Je vous fais grâce des spéculations qu'aujourd'hui encore cette théorie suscite dans le pléthorique fandom de l'écrivain. Selon une hypothèse communément admise, pour complaire à ses commanditaires si soucieux d'anonymat, il dut déguiser ses visions prospectives en romans de science-fiction. Peu à peu, cette production de textes codés prit le pas sur ses autres activités littéraires. Les allusions contenues dans la nouvelle The days of Perky Pat (pourtant passée presque inaperçue lors de sa parution) ayant paru trop transparentes aux spécialistes de la sécurité du Combinat. des pressions de moins en moins discrètes furent exercées sur l'écrivain pour qu'il altère la trame de ses récits d'anticipation: pendant de longs mois, Dick reçut des messages par les canaux les plus divers, billets à l'intérieur d'emballages de pizzas, graffitis sur le miroir de sa salle de bain, phrases à double entente dans les bulletins météo. En 1965, pour donner des gages à ses employeurs, il choisira de brouiller les pistes en truffant  Le Dieu venu du Centaure de clichés empruntés au space-opera le plus conventionnel - métamorphes Proxiens, modes décadentes, gadgets cybernétiques omniprésents, arguties pseudo-théologiques - et obtiendra ainsi un peu de répit. Cette stratégie d'offuscation, qu'il perfectionna continuellement dans les deux dernières décennies de sa carrière, si elle semble avoir apaisé les craintes de ses mystérieux employeurs, eut aussi pour effet, ironiquement, de lui aliéner une partie de ses lecteurs férus de science-fiction plus classique. C'est ainsi que le plus grand visionnaire du siècle dernier laissa l'image d'un conspirationniste illuminé à sa postérité immédiate.

## [Données de pointage pour captures d'écran]

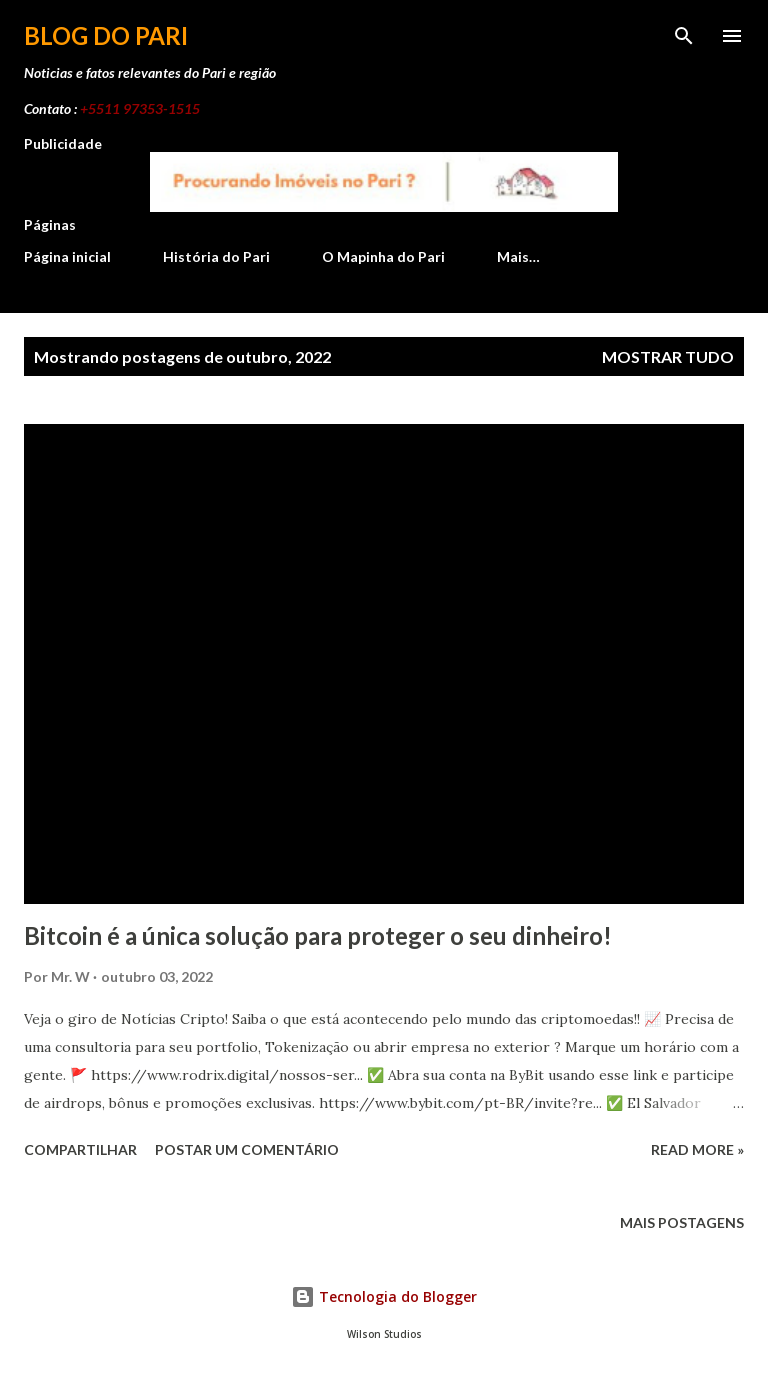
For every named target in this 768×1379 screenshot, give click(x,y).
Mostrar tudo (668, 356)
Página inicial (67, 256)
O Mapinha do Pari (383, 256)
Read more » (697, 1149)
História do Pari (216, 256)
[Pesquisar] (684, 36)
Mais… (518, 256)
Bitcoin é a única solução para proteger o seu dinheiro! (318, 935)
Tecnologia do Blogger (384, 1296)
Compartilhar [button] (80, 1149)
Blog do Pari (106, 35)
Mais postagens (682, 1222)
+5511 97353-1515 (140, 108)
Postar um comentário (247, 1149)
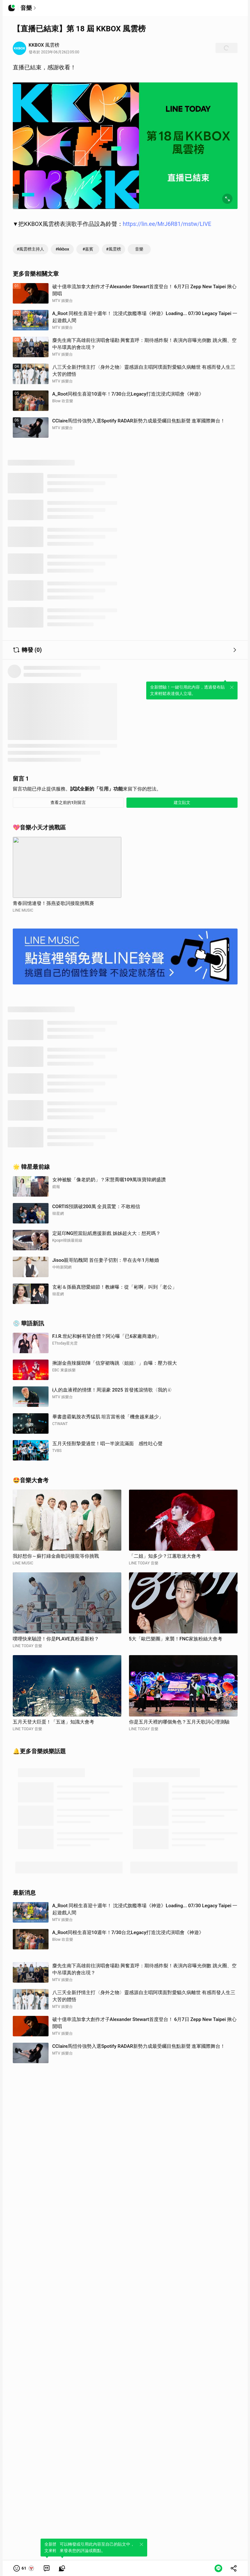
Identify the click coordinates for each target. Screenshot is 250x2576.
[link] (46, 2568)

## [CONSIGNE A]
Relevez tous les clichés de space-opera dont, selon le texte sur Dick, l'écrivain aurait truffé Le Dieu venu du Centaure.
## [CONSIGNE B]
Poursuivez le texte sur Dick là où il s'arrête.

## [RÉPONSE A]
- métamorphes Proxiens
- modes décadentes
- gadgets cybernétiques omniprésents
- arguties pseudo-théologiques

## [RÉPONSE B]
Philip K. Dick
par Robert Crumb


Déjà, pourtant, au moment même où vous lisez ceci, des prévisionnistes (des précogs?) au service de ce qui n'est pas encore le Combinat,  mais qui le deviendra et qui au siècle prochain commercialisera ces brimborions funestes, travaillent dans l'ombre à définir avec quels consommables leurs successeurs devront accessoiriser Pat pour que son interaction avec ses partenaires humains atteigne une une efficacité maximale: moule à manqué? théière de Wedgwood? porte-jarretelles à dentelles tuyautées? fauteuil Saarinen, ou banquette Chesterfield? Ces études de marché laissent des traces un peu partout sur le net, impossibles à relier entre elles mais si omniprésentes qu'elles définissent déjà une mode, ou du moins une ensemble de trends; je n'encombrerai pas cette section avec des liens, vous trouverez bien vous-mêmes.

Pendant ce temps, dans le laboratoire de neurosciences du  Karolinska Institute de Stockholm, les  professeurs Ehrsson et Van der Hoort poursuivent les travaux entamés par Alton DeLong, plus loin, toujours plus loin, dans la voie qui mènera au futur décrit dans Le Dieu venu du Centaure. Eux travaillent sur un aspect particulier de la proprioception: la perception intuitive de la taille du corps. Bientôt les barrières de taille qui séparent les humains des poupées seront abolies et la projection dans un espace-temps altéré où la durée subjective sera multipliée ad libitum sera une procédure routinière.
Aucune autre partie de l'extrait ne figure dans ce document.